▶ _Request_:
Write out again the lines of the listing, from the line containing "The height and" through the end of the listing, with the requests included and every coordinate in the answers offset by 109. Leave the pictures out.

======== Data shown

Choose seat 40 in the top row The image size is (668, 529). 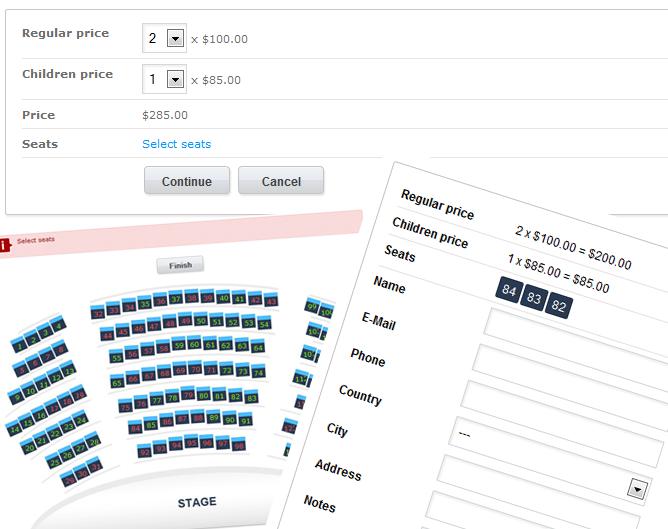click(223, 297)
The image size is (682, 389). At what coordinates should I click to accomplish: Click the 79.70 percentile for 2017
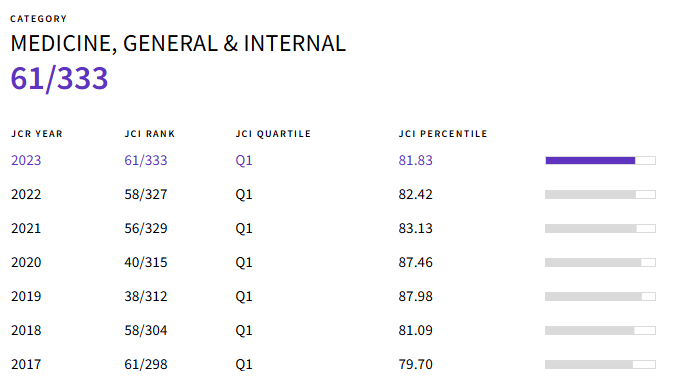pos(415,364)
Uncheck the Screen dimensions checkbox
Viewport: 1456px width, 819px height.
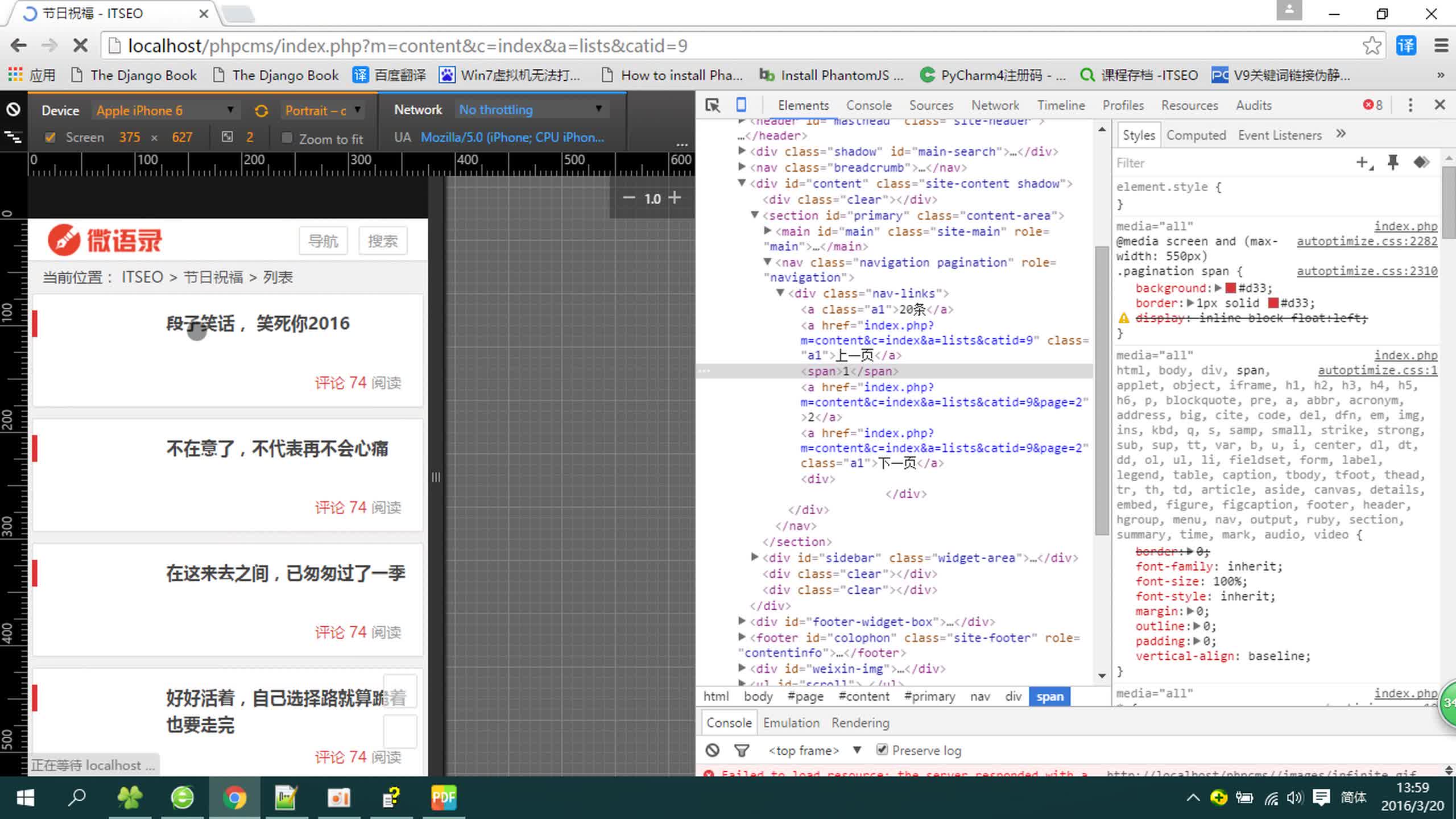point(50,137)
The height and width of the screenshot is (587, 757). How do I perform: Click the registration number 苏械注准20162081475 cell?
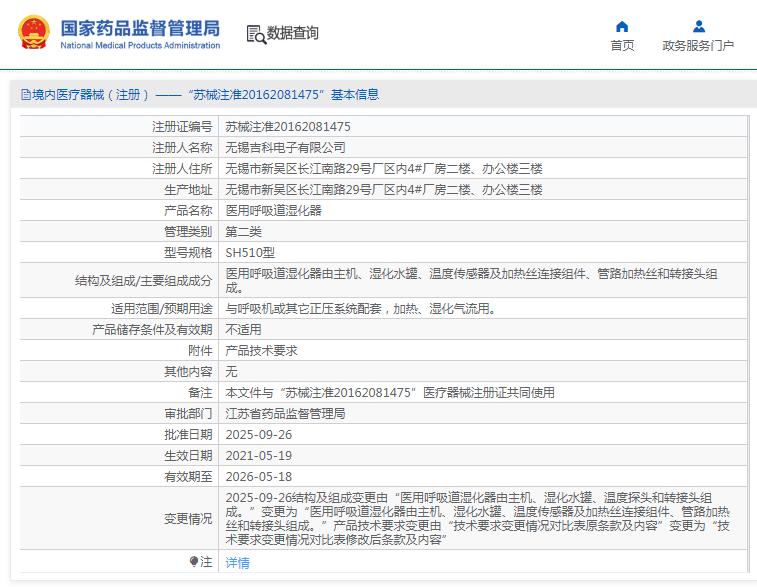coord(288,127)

================

▶ _Written answer_:
The height and width of the screenshot is (587, 757). How do I perform: Click the registration number 苏械注准20162081475 cell?
coord(397,236)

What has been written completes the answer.